▶ _Problem set_:
• A. Write out the part of the article on Blizzard's layoffs that opens with the words containing "- Activision Blizzard, the" and closes with "hundreds of employees.".
• B. How would you put this sentence from the article on Blizzard's layoffs into Spanish: "Activision Blizzard, the parent company of Blizzard, has seen its stock lose almost half its value since October 2018."
• C. Which video game franchises does the article on Blizzard's layoffs name?

▶ _Excerpt provided_:

..............................

Blizzard, the creator of 'Overwatch' and 'Hearthstone,' is having a big round of layoffs
- Blizzard Entertainment, the creator of huge video game franchises like "Overwatch," "World of Warcraft," and "Hearthstone," is undergoing a big round of layoffs, Kotaku reports.
- Activision Blizzard, the parent company of Blizzard, has seen its stock lose almost half its value since October 2018.
Blizzard is responsible for flagship gaming franchises including "World of Warcraft," "Overwatch," "Hearthstone," and "Diablo." A spokesperson for the company did not immediately respond to a request for comment.In a memo to staff obtained by Kotaku, Blizzard leadership promised an "comprehensive severance package" to affected employees. Kotaku reports that the job cuts could affect as many as hundreds of employees.

..............................

▶ _Provided data_:
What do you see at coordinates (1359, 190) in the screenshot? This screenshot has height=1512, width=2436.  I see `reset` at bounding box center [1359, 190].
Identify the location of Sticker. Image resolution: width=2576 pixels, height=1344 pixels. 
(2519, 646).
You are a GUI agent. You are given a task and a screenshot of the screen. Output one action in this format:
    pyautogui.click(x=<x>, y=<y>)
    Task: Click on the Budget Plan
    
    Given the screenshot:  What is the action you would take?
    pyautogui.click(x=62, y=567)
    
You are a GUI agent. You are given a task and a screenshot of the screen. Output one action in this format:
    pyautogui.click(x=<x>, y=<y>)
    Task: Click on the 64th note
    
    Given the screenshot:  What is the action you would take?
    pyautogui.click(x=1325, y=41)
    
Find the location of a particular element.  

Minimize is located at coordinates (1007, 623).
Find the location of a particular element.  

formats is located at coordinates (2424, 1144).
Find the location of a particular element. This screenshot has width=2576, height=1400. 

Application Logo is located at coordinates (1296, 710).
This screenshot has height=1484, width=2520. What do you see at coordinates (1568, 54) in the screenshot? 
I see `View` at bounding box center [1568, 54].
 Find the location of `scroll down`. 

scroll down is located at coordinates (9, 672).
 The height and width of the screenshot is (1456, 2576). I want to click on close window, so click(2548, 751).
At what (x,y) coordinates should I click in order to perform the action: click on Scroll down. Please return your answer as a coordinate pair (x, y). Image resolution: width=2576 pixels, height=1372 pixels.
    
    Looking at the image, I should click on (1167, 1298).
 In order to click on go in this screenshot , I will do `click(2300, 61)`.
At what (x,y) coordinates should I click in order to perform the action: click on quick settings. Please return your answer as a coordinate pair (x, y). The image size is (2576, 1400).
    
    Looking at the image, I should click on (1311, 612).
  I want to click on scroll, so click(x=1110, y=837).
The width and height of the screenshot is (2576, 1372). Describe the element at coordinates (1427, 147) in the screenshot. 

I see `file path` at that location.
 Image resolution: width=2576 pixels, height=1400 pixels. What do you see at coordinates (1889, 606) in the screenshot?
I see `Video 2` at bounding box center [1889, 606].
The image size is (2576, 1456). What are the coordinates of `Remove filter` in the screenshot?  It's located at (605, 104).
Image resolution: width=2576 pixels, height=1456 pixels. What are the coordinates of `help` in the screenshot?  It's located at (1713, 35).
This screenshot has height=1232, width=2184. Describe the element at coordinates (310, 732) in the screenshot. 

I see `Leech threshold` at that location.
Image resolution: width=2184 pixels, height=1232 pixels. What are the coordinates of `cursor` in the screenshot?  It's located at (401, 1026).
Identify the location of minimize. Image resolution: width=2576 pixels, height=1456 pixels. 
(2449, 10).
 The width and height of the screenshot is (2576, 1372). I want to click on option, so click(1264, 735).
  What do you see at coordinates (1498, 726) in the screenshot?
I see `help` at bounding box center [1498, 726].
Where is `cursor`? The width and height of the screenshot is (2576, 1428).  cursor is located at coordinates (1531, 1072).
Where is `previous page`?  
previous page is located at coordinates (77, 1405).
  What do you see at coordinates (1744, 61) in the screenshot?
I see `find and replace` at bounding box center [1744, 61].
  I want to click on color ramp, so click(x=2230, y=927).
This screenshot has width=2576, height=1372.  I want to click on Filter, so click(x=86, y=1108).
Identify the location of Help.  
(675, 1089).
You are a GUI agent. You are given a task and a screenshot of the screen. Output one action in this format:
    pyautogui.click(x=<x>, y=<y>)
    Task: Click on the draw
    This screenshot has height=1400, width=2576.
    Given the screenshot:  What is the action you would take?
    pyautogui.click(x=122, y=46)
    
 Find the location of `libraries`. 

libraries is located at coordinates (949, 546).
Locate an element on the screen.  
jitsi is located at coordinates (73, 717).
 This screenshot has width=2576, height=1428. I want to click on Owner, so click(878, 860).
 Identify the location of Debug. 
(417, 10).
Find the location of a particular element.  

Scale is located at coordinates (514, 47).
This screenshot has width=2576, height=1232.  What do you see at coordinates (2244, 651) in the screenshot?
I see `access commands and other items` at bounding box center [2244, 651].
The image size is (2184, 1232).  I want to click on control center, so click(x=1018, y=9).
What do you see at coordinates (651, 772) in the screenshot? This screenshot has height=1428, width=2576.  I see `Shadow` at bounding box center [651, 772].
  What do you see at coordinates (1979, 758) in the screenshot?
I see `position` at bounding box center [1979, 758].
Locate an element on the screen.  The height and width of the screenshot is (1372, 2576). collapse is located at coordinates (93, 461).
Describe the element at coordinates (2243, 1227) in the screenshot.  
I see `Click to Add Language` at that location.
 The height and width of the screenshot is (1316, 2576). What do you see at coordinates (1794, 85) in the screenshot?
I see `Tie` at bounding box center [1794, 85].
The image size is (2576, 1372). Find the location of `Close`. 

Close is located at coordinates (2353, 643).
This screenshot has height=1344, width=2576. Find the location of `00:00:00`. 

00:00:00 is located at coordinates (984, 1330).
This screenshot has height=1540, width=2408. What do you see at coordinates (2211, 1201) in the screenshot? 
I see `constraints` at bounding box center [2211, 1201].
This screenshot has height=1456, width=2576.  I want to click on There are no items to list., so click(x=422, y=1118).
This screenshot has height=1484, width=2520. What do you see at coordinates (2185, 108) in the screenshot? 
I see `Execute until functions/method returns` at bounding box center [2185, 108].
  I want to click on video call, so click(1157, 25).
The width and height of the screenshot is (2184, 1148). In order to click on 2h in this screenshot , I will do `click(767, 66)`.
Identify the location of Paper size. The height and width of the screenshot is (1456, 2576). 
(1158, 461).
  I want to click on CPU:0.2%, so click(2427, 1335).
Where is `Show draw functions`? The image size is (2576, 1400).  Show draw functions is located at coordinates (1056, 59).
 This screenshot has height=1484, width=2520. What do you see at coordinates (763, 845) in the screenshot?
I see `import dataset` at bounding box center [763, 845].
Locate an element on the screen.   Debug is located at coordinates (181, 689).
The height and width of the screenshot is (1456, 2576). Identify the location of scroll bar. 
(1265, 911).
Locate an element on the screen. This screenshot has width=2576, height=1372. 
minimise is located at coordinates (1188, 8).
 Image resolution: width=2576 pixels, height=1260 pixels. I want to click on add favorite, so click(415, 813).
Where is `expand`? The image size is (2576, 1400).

..............................

▶ _Answer set_:
• A.
- Activision Blizzard, the parent company of Blizzard, has seen its stock lose almost half its value since October 2018.
Blizzard is responsible for flagship gaming franchises including "World of Warcraft," "Overwatch," "Hearthstone," and "Diablo." A spokesperson for the company did not immediately respond to a request for comment.In a memo to staff obtained by Kotaku, Blizzard leadership promised an "comprehensive severance package" to affected employees. Kotaku reports that the job cuts could affect as many as hundreds of employees.

• B. Activision Blizzard, la empresa matriz de Blizzard, ha visto cómo sus acciones perdían casi la mitad de su valor desde octubre de 2018.

• C.
Overwatch
World of Warcraft
Hearthstone
Diablo